The Trump administration plans to use ongoing tariff negotiations to pressure U.S. trading partners to limit their dealings with China, according to people with knowledge of the conversations.
The idea is to extract commitments from U.S. trading partners to isolate China’s economy in exchange for reductions in trade and tariff barriers imposed by the White House. U.S. officials plan to use negotiations with more than 70 nations to ask them to disallow China to ship goods through their countries, prevent Chinese firms from locating in their territories to avoid U.S. tariffs, and not absorb China’s cheap industrial goods into their economies.
Those measures are meant to put a dent in China’s already rickety economy and force Beijing to the negotiating table with less leverage ahead of potential talks between Trump and Chinese President Xi Jinping. The exact demands could vary widely by nation, given their degree of involvement with the Chinese economy.
The White House and Treasury didn’t respond to requests for comment.
U.S. officials have broached the idea in early talks with some countries, people familiar with the discussions said. Trump himself hinted at the strategy on Tuesday, telling Fox Noticias he would consider making countries choose between the U.S. and China in response to a question about Panama deciding not to renew its role in the Belt and Road Initiative, China’s global infrastructure program for developing nations.
One brain behind the strategy is Treasury Secretary Scott Bessent, who has taken a leading role in the trade negotiations since Trump announced a 90-day pause on reciprocal tariffs for most nations—but not China—on April 9.
Bessent pitched the idea to Trump during an April 6 meeting in Mar-a-Lago, said people familiar with the discussion, saying that extracting concessions from U.S. trading partners could prevent Beijing and its firms from avoiding U.S. tariffs, export controls and other economic measures, the people said.
The tactic is part of a larger strategy being pushed by Bessent to isolate the Chinese economy, which has gained traction among Trump officials recently. Debates over the scope and severity of U.S. tariffs are ongoing, but officials largely appear to agree with Bessent’s China plan.
It involves cutting China off from the U.S. economy with tariffs and potentially even cutting Chinese stocks out of U.S. exchanges. Bessent didn’t rule out the administration trying to delist Chinese stocks in a recent interview with Fox Business.
Still, the ultimate goal of the administration’s China policy isn’t yet clear.
Treasury Secretary Scott Bessent
Bessent has also said there is still room for talks on a potential trade deal between the U.S. and China. Such talks would have to involve Trump and Xi. White House press secretary Karoline Leavitt read a new statement from Trump during Tuesday’s press briefing suggesting a deal with China isn’t imminent.
“The ball is in China’s court. China needs to make a deal with us. We don’t have to make a deal with them. China wants what we have…the American consumer,” Leavitt said when reading Trump’s statement.

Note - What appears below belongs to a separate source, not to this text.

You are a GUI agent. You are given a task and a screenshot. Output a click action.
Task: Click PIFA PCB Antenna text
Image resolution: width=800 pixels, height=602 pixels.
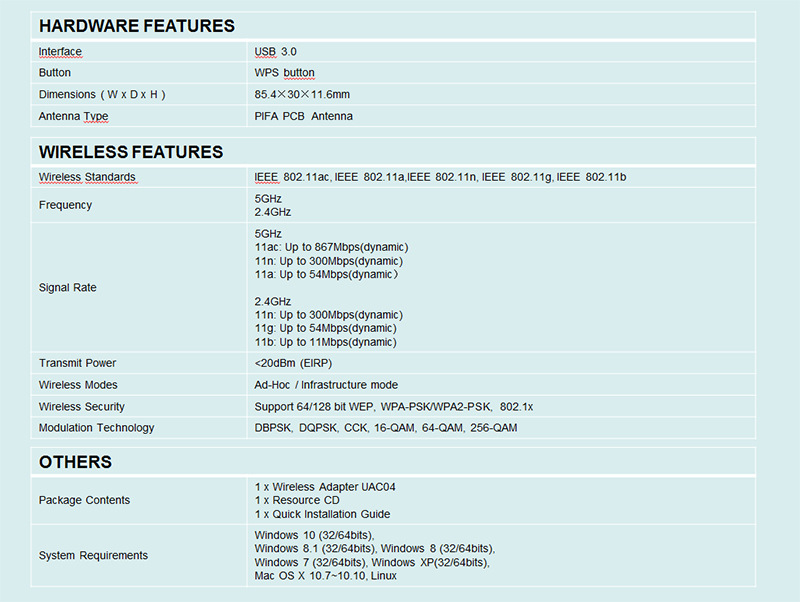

It is also not clear that the anti-China line has entered into negotiations with all nations. Some countries haven’t heard demands from U.S. negotiators related to China, say people familiar with the talks, though they acknowledge that negotiations remain in early stages. Many expect the Trump administration to raise China-related demands sooner or later.
Bessent has shown his desire for anti-China pledges from U.S. trading partners before. In late February, he said that Mexico had offered to match U.S. tariffs on China as part of negotiations over Trump’s tariffs on Mexico imposed because of the fentanyl trade. Bessent called Mexico’s offer a “nice gesture,” but the idea didn’t find much traction with the administration.
Since then, Bessent has taken a more central role in trade negotiations, assuming a lead in talks over reciprocal tariffs after Trump announced his 90-day pause on April 9. The Treasury secretary is slated to meet with Japan’s economic revitalization minister as soon as Wednesday and has laid out a list of nations he believes could soon reach deals with the U.S., including Japan, the U.K., Australia, South Korea and India.
China is conducting its own trade diplomacy. This week, Xi traveled to Vietnam—a major U.S. trading partner hard-hit by Trump’s tariffs—and signed dozens of economic pledges with the Hanoi government.
China views Trump’s reciprocal trade gambit as an opportunity, Peter Harrell, the former senior director for international economics on Joe Biden’s National Security Council, said on a panel discussion at Georgetown Law on Tuesday.
But China’s ability to counteract U.S. trade policies is limited, Harrell said. While the U.S. remains a “massive net importer,” China is reducing its imports from the rest of the world and focusing on self-sufficiency.
China “isn’t going to replace the U.S. as a source of demand for the products that a bunch of these developing countries…make,” Harrell said. “So the economics of this are going to prove challenging for China, but I think we see them playing the politics of this reasonably savvily.”